CI/STO Stage Failures

Incident Report for Harness

Postmortem

Summary
On June 6th, our SCM service experienced degraded performance that briefly impacted infrastructure pipeline operations. This was triggered by a high-volume onboarding of modules using SSH-based connectors via our Terraform provider, which caused an unexpected resource spike in core services. This effected all services that use the SCM service including CI, CD & STO.

Root Cause
The primary cause was a surge in SSH metadata validation commands executed concurrently by the one of the services. This overwhelmed the system’s ability to process requests, leading to service disruption.

Mitigation

  • We implemented rate limiting on module onboarding API calls (create, update, sync), reducing request frequency per pod, to ensure service availability.
  • Increased CPU allocation for IaC server pods to mitigate auto-scaling cascades.
  • Customers may notice that not all modules are created in a single run; reapplying the plan will complete the remaining modules.
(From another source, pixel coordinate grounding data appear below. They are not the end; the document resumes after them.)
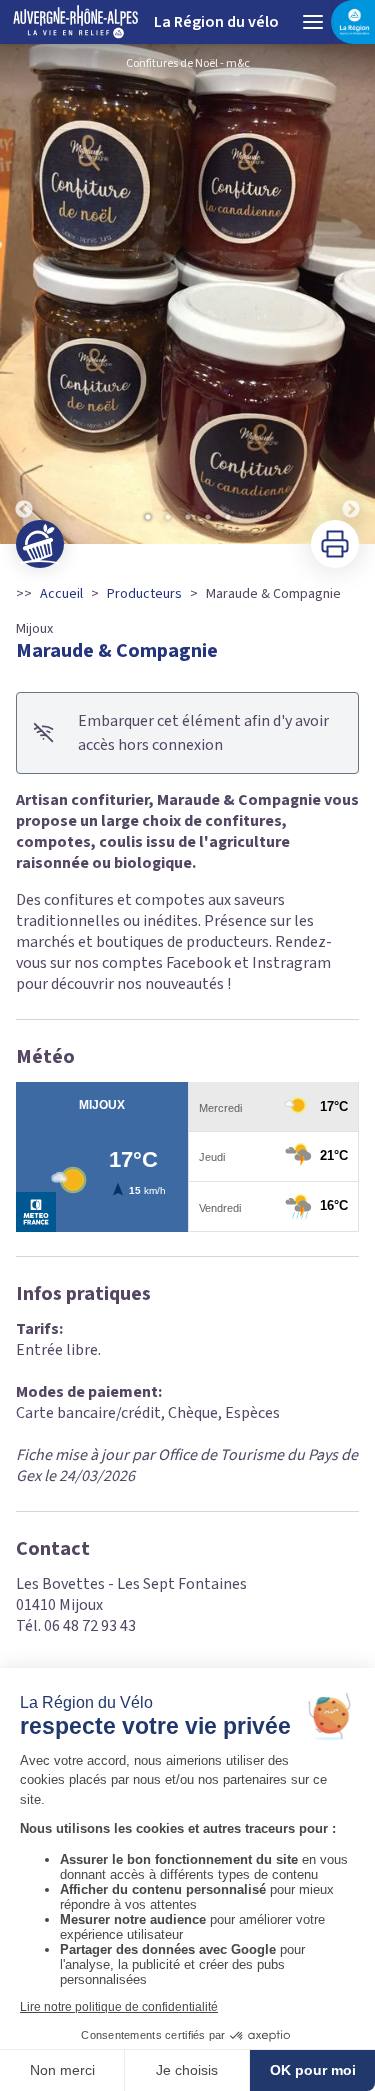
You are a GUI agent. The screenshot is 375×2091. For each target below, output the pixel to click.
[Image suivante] (351, 294)
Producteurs (144, 594)
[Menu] (313, 22)
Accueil (61, 594)
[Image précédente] (24, 294)
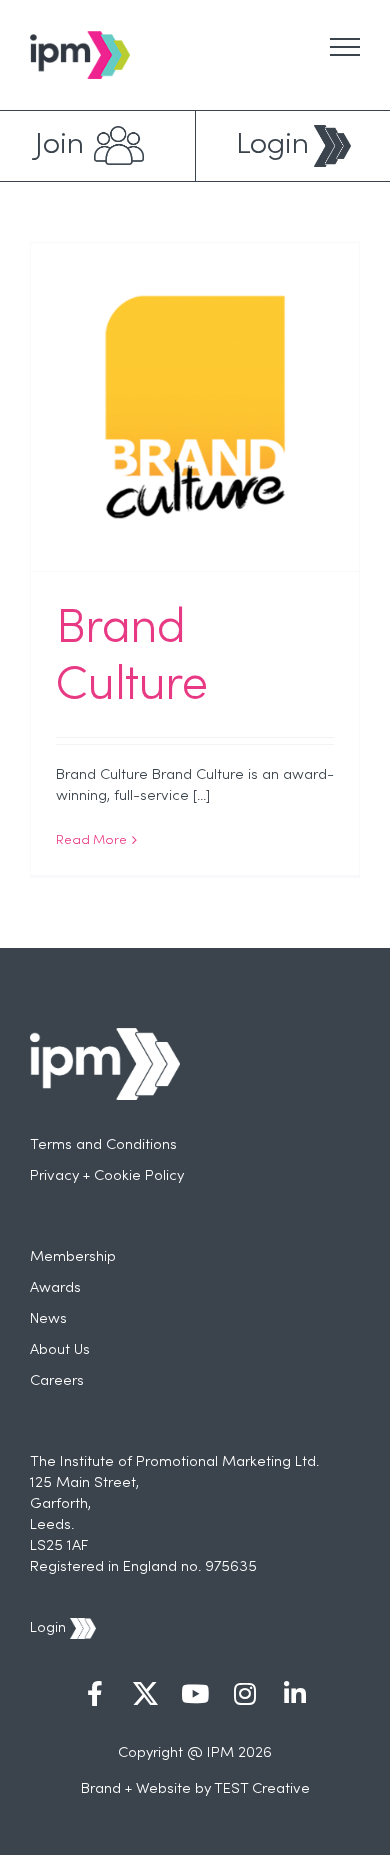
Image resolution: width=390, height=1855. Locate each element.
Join (59, 145)
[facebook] (95, 1696)
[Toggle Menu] (345, 47)
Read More (91, 841)
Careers (57, 1381)
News (48, 1319)
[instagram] (245, 1696)
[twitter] (145, 1696)
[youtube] (195, 1696)
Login (272, 145)
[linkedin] (295, 1696)
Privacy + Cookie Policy (107, 1176)
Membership (73, 1257)
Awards (55, 1288)
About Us (60, 1350)
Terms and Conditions (103, 1145)
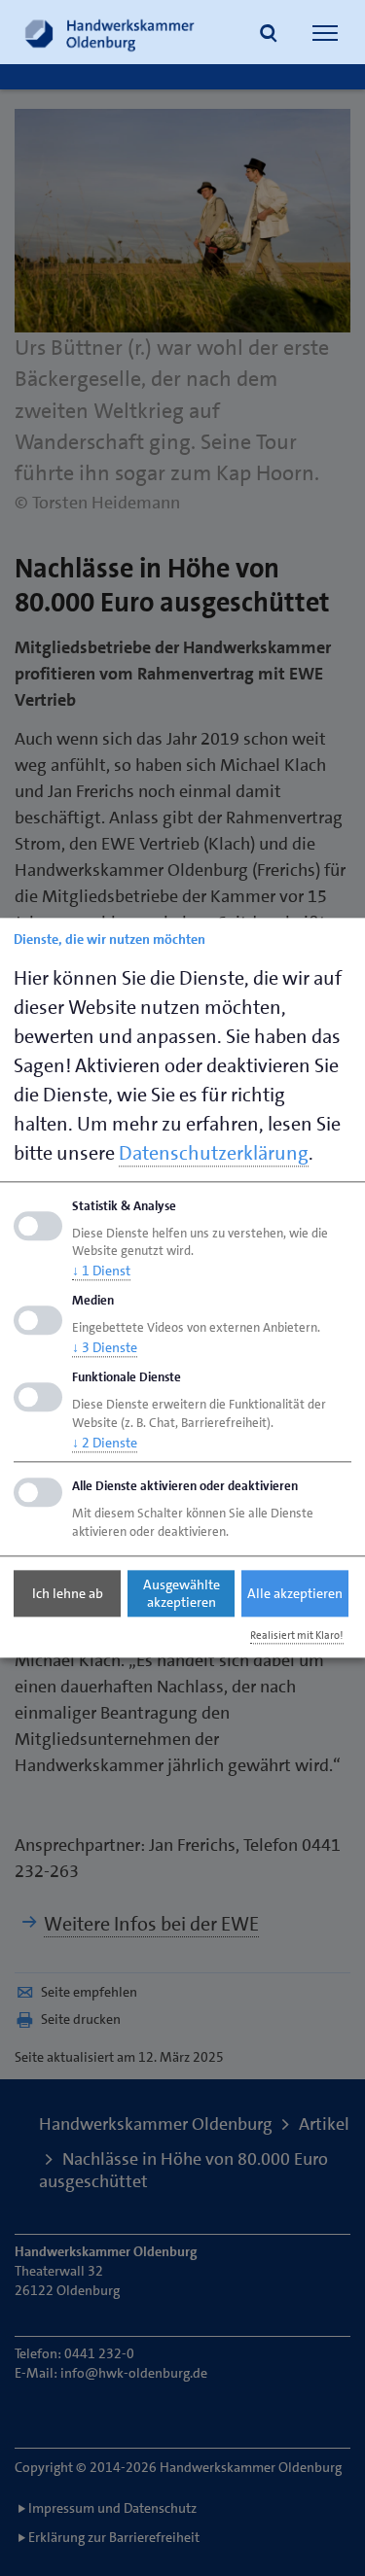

Preventive and Long-Term Improvements

  • We are evaluating a queued onboarding system to smooth out load spikes and avoid manual scaling coordination.
  • Improvements in error handling and metadata synchronization logic are being addressed.
Posted Jul 24, 2025 - 22:47 PDT

Resolved

The issue has been resolved and we will post our findings in the post mortem.
Posted Jun 06, 2025 - 10:38 PDT

Monitoring

A fix has been implemented and we are monitoring the results.
Posted Jun 06, 2025 - 10:25 PDT

Identified

The issue has been identified and a fix is being implemented.
Posted Jun 06, 2025 - 09:50 PDT

Investigating

We are currently investigating an issue for CI/STO stages getting stuck or aborted.
Posted Jun 06, 2025 - 09:30 PDT
This incident affected: Prod 2 (Continuous Integration Enterprise(CIE) - Self Hosted Runners, Continuous Integration Enterprise(CIE) - Mac Cloud Builds, Continuous Integration Enterprise(CIE) - Windows Cloud Builds, Continuous Integration Enterprise(CIE) - Linux Cloud Builds, Security Testing Orchestration (STO)).